Non-Control-Data Attack(a.k.a. Pure Data Exploits) • Also memory corruption, but control-flow remains unaffected. • No shell code, no system calls. • Virtually unseen in the wild. Q: Why so rare? A: Harder to mount attack, requires application-specific semantic knowledge. Q: So why do we care? A: Necessity is the mother of invention.
Thesis • As Control-Data defenses continue to improve, attackers will be more motivated to seek alternatives. • Non-Control-Data attacks result in security compromises just as severe as Control-Data attacks (i.e. root privilege escalation). • Inadequate protections currently in place.
How do they work? • Use known exploits to overwrite NCD: • Stack Overflow • Format string vulnerabilities • Heap overflow • Signed integer overflow • NCD often associated with authentication or access control privileges. • Manual source-code analysis needed to expose NCD exploits.
Security-Critical NCD • Configuration Data • User Input • User Identity Data • Decision-Making Data All can be corrupted to gain access to various well know network server applications.
1. Configuration Data Attack • Site-specific config. files in common server applications (ftp, ssh, http, etc.) can define access control policies. • E.g. Linux Null HTTPD server’s CGI-BIN configuration string: • restricts users from executing programs outside specified path. • Use heap corruption to transform string: /usr/local/httpd/cgi-bin\0 /bin\0 • Can then run /bin/sh as legitimate CGI program. • Root shell access with 3 POST commands!
2. User Identity Data Attack • Known format-string exploit on the popular WU-FTP server used to corrupt data structure so EUID can be reverted to 0 (yay!). • putand get commands invoke: • pw->pw_uid cached copy of user ID on heap.
3. User Input Data Attack • Stack overflow on GHTTPD used to gain root with a single GET command! GET AA…AA\xdc\xd7\xff\xbf <-<-/cgi-bin/../../../../bin/sh • Classic TOCTTOU attack with invalid path. • Server checks 1st part of command for the old “/..” trick. • Pointer to the now “ok” URL is then corrupted to reference illegal string in 2nd part of GET.
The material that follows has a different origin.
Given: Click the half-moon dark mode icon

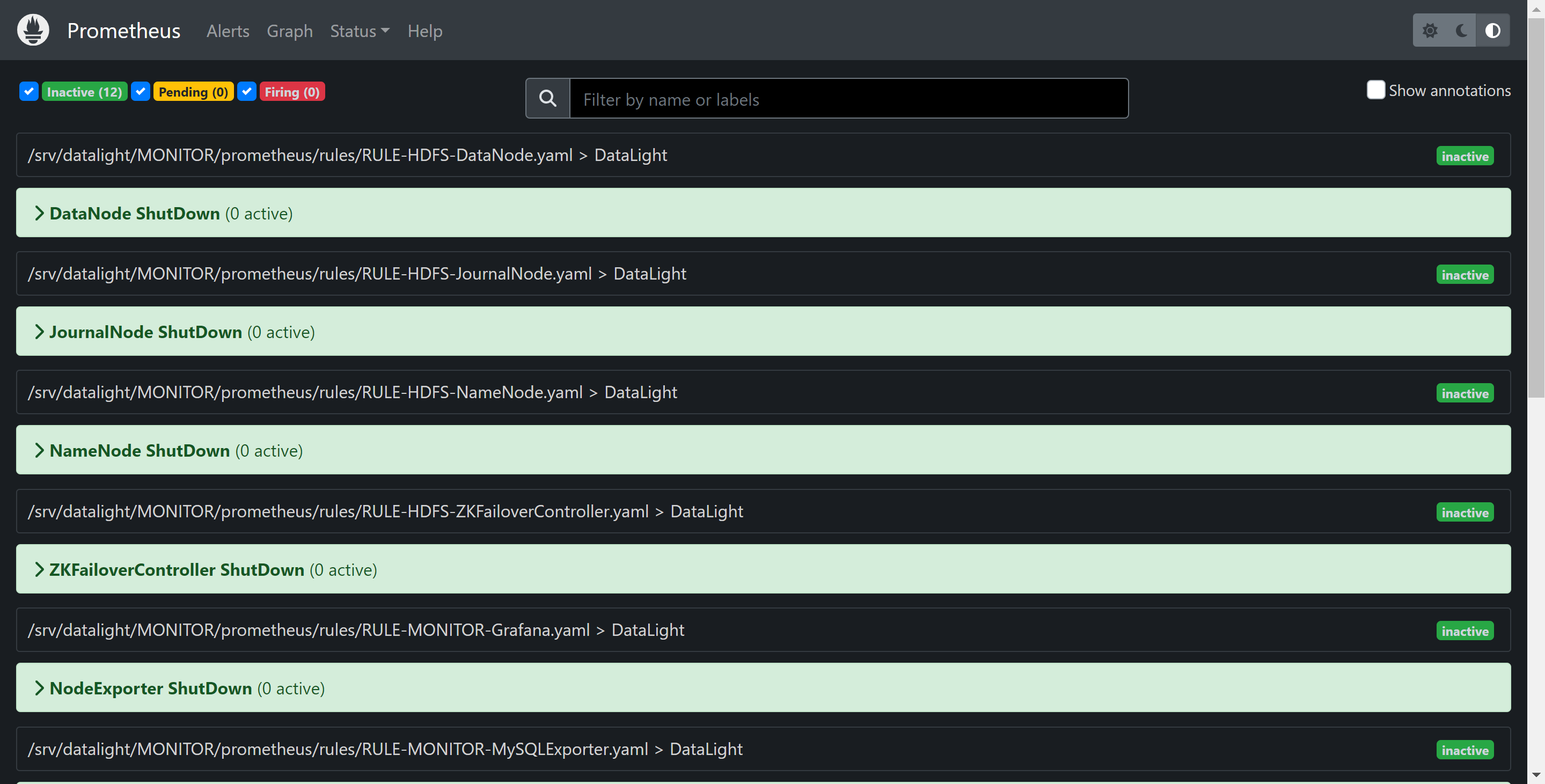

4. Decision-Making Data Attack • Integer Overflow exploit on multiple SSH servers allows attacker to log on as root. • Client responds to root password request with packet formulated to trigger overflow in the detect_attack() function :) • Overflow corrupts value of the boolean flag: authenticated to non-zero value. Done.
Defensive Techniques that Don’t Work • StackSheild won’t work, no address change. • IDS System Call Tracing? Won’t work, unchanged. • Non-Executable-Memory protections? Irrelevant. No injected code. • Memory/Type Safety Enforcement Can prevent some NCD attacks but with very high overhead and migration costs, currently unsuitable for high-traffic network applications.
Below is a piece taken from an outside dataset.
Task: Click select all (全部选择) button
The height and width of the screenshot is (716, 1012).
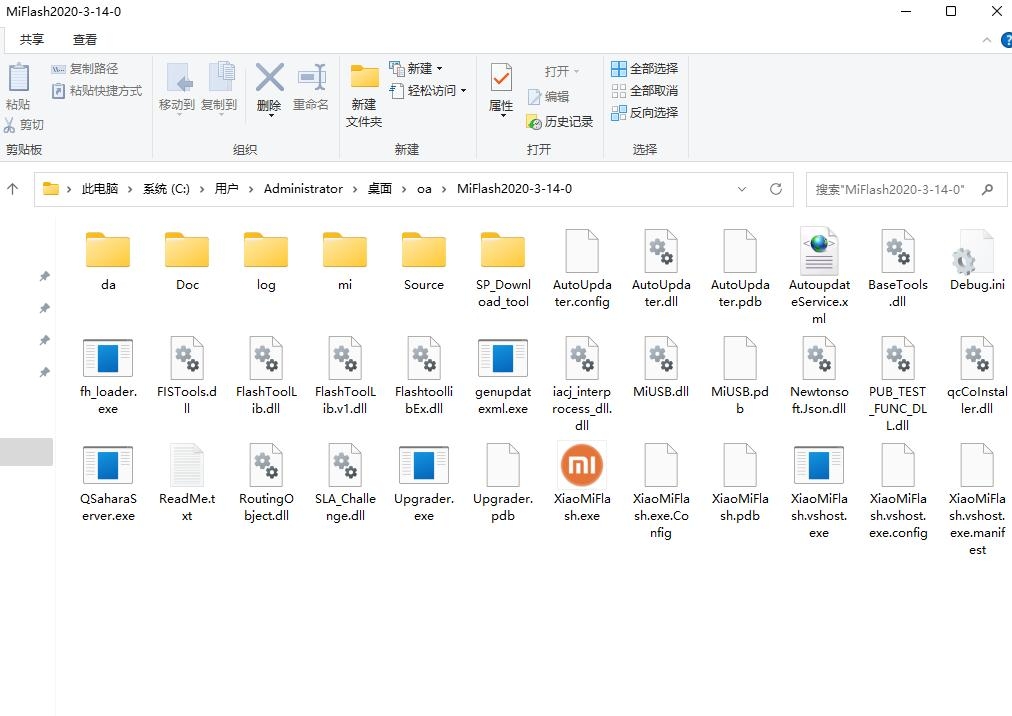Action: pos(644,68)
Defensive Techniques & Mitigations • StackGuard and FormatGuard are still effective against both attacks using those initial exploits. • Minimize lifetime of critical data structures or reinitialize w/safe values (e.g. authenticated). • Encrypt sensitive configuration data.
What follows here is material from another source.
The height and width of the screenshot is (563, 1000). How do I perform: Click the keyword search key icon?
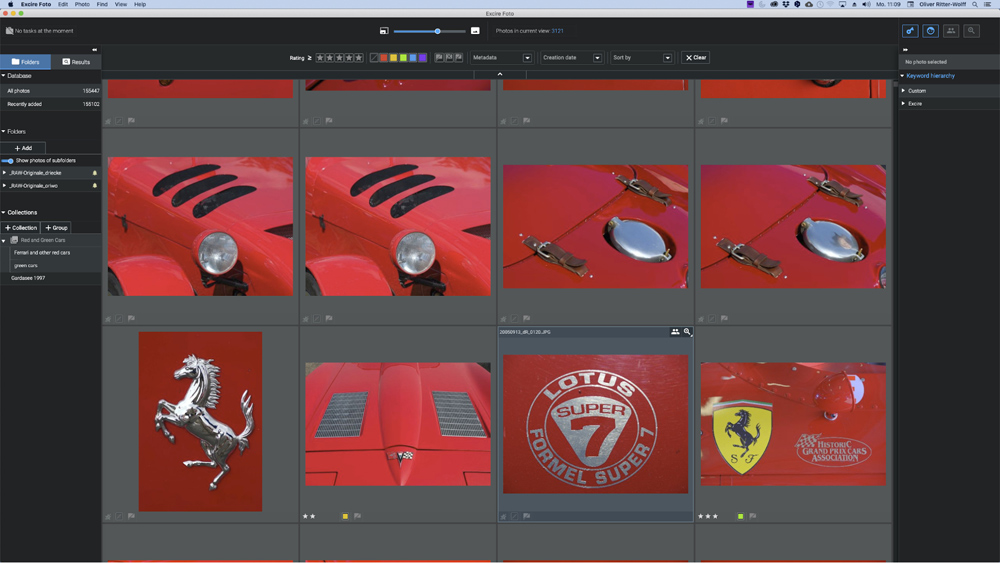[x=910, y=31]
Other Potential Defenses/Research • PointGuard (pointer encryption compiler technique). Still needs work. • Address-Space randomization. • Helpful but will not stop determined attack. • Taintcheck - partially effective. • Brutal overhead cost (5-37x), false-positives • Extend IDS to include data-flow analysis (in addition to control-flow). • Heuristic analysis of function parameter signatures.
Conclusions • IDS based on just Control Flow integrity insufficient. • Current defensive techniques are not comprehensive, and only provide partial coverage of NCD exploits. • No generic memory protection available at a reasonable (runtime) cost. • Safer running closed-source apps??